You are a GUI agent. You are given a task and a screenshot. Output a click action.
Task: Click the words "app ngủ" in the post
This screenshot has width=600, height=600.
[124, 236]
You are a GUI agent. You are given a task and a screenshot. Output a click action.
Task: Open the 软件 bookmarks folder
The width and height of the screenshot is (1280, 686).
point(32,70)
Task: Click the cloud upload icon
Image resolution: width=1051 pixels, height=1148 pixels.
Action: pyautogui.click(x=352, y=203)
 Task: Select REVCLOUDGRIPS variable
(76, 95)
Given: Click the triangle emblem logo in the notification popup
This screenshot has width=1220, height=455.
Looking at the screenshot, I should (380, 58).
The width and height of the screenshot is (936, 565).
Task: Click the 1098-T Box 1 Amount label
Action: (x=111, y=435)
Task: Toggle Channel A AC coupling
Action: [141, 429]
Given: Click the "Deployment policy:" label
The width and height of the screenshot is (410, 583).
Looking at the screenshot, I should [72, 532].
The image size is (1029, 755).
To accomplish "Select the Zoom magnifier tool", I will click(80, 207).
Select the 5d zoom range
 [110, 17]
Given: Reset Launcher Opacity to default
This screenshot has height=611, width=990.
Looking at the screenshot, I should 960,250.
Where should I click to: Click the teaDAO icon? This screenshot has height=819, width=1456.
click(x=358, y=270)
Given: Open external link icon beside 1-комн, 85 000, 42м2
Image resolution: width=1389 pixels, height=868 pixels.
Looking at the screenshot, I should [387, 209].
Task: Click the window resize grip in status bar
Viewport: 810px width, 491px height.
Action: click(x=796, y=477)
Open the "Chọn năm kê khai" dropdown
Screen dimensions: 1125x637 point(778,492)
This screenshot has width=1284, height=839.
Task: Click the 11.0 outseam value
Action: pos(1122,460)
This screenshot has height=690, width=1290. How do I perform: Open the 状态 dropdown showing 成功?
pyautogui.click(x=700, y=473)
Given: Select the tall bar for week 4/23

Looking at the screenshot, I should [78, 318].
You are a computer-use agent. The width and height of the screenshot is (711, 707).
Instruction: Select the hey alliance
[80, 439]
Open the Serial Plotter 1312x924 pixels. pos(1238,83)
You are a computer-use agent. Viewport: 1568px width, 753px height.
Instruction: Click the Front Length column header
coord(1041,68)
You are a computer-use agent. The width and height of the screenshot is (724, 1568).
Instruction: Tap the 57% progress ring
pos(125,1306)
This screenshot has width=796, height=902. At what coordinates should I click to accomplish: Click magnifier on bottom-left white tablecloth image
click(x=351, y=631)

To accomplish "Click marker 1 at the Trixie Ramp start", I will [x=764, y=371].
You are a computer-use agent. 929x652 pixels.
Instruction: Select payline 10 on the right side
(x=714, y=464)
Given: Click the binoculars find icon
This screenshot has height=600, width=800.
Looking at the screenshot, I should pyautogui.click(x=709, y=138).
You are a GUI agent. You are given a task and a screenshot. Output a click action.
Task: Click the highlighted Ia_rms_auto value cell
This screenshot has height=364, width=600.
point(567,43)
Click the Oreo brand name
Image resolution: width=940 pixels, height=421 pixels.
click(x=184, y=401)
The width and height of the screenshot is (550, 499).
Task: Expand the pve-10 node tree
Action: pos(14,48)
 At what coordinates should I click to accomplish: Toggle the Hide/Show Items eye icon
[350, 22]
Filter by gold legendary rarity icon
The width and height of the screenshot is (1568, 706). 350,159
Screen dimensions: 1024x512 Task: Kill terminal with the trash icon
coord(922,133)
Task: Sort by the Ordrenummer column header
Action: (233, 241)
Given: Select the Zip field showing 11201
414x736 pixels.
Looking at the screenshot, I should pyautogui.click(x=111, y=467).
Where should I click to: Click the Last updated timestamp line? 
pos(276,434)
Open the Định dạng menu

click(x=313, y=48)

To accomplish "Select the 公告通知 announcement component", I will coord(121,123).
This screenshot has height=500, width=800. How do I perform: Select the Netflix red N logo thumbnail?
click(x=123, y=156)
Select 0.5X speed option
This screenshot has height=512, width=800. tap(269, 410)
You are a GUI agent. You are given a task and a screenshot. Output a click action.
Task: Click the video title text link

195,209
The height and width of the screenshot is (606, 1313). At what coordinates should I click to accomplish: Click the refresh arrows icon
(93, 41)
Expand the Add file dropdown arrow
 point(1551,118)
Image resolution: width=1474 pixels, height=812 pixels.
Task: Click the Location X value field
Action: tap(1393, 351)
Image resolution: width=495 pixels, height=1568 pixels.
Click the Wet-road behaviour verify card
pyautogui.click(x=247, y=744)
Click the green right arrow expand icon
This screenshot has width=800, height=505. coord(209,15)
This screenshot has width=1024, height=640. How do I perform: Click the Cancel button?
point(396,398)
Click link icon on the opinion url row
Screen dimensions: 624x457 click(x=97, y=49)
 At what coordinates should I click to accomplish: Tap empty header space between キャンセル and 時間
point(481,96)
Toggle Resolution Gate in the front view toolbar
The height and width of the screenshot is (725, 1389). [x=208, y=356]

+ + +

● Work task:
Transcribe the records above with every character unchanged.

● Exercise result:
You are a GUI agent. You are given a task and a screenshot. Output a click action.
Task: Click the words "app ngủ" in the post
This screenshot has width=600, height=600.
[124, 236]
You are a GUI agent. You are given a task and a screenshot. Output a click action.
Task: Open the 软件 bookmarks folder
The width and height of the screenshot is (1280, 686).
point(32,70)
Task: Click the cloud upload icon
Image resolution: width=1051 pixels, height=1148 pixels.
Action: pyautogui.click(x=352, y=203)
 Task: Select REVCLOUDGRIPS variable
(76, 95)
Given: Click the triangle emblem logo in the notification popup
This screenshot has width=1220, height=455.
Looking at the screenshot, I should (380, 58).
The width and height of the screenshot is (936, 565).
Task: Click the 1098-T Box 1 Amount label
Action: (x=111, y=435)
Task: Toggle Channel A AC coupling
Action: [141, 429]
Given: Click the "Deployment policy:" label
The width and height of the screenshot is (410, 583).
Looking at the screenshot, I should [72, 532].
The image size is (1029, 755).
To accomplish "Select the Zoom magnifier tool", I will click(80, 207).
Select the 5d zoom range
 [110, 17]
Given: Reset Launcher Opacity to default
This screenshot has height=611, width=990.
Looking at the screenshot, I should 960,250.
Where should I click to: Click the teaDAO icon? This screenshot has height=819, width=1456.
click(x=358, y=270)
Given: Open external link icon beside 1-комн, 85 000, 42м2
Image resolution: width=1389 pixels, height=868 pixels.
Looking at the screenshot, I should [387, 209].
Task: Click the window resize grip in status bar
Viewport: 810px width, 491px height.
Action: click(x=796, y=477)
Open the "Chọn năm kê khai" dropdown
Screen dimensions: 1125x637 point(778,492)
This screenshot has width=1284, height=839.
Task: Click the 11.0 outseam value
Action: pos(1122,460)
This screenshot has height=690, width=1290. How do I perform: Open the 状态 dropdown showing 成功?
pyautogui.click(x=700, y=473)
Given: Select the tall bar for week 4/23

Looking at the screenshot, I should [78, 318].
You are a computer-use agent. The width and height of the screenshot is (711, 707).
Instruction: Select the hey alliance
[80, 439]
Open the Serial Plotter 1312x924 pixels. pos(1238,83)
You are a computer-use agent. Viewport: 1568px width, 753px height.
Instruction: Click the Front Length column header
coord(1041,68)
You are a computer-use agent. The width and height of the screenshot is (724, 1568).
Instruction: Tap the 57% progress ring
pos(125,1306)
This screenshot has width=796, height=902. At what coordinates should I click to accomplish: Click magnifier on bottom-left white tablecloth image
click(x=351, y=631)

To accomplish "Click marker 1 at the Trixie Ramp start", I will [x=764, y=371].
You are a computer-use agent. 929x652 pixels.
Instruction: Select payline 10 on the right side
(x=714, y=464)
Given: Click the binoculars find icon
This screenshot has height=600, width=800.
Looking at the screenshot, I should pyautogui.click(x=709, y=138).
You are a GUI agent. You are given a task and a screenshot. Output a click action.
Task: Click the highlighted Ia_rms_auto value cell
This screenshot has height=364, width=600.
point(567,43)
Click the Oreo brand name
Image resolution: width=940 pixels, height=421 pixels.
click(x=184, y=401)
The width and height of the screenshot is (550, 499).
Task: Expand the pve-10 node tree
Action: pos(14,48)
 At what coordinates should I click to accomplish: Toggle the Hide/Show Items eye icon
[350, 22]
Filter by gold legendary rarity icon
The width and height of the screenshot is (1568, 706). 350,159
Screen dimensions: 1024x512 Task: Kill terminal with the trash icon
coord(922,133)
Task: Sort by the Ordrenummer column header
Action: (233, 241)
Given: Select the Zip field showing 11201
414x736 pixels.
Looking at the screenshot, I should pyautogui.click(x=111, y=467).
Where should I click to: Click the Last updated timestamp line? 
pos(276,434)
Open the Định dạng menu

click(x=313, y=48)

To accomplish "Select the 公告通知 announcement component", I will coord(121,123).
This screenshot has height=500, width=800. How do I perform: Select the Netflix red N logo thumbnail?
click(x=123, y=156)
Select 0.5X speed option
This screenshot has height=512, width=800. tap(269, 410)
You are a GUI agent. You are given a task and a screenshot. Output a click action.
Task: Click the video title text link

195,209
The height and width of the screenshot is (606, 1313). At what coordinates should I click to accomplish: Click the refresh arrows icon
(93, 41)
Expand the Add file dropdown arrow
 point(1551,118)
Image resolution: width=1474 pixels, height=812 pixels.
Task: Click the Location X value field
Action: tap(1393, 351)
Image resolution: width=495 pixels, height=1568 pixels.
Click the Wet-road behaviour verify card
pyautogui.click(x=247, y=744)
Click the green right arrow expand icon
This screenshot has width=800, height=505. coord(209,15)
This screenshot has width=1024, height=640. How do I perform: Click the Cancel button?
point(396,398)
Click link icon on the opinion url row
Screen dimensions: 624x457 click(x=97, y=49)
 At what coordinates should I click to accomplish: Tap empty header space between キャンセル and 時間
point(481,96)
Toggle Resolution Gate in the front view toolbar
The height and width of the screenshot is (725, 1389). [x=208, y=356]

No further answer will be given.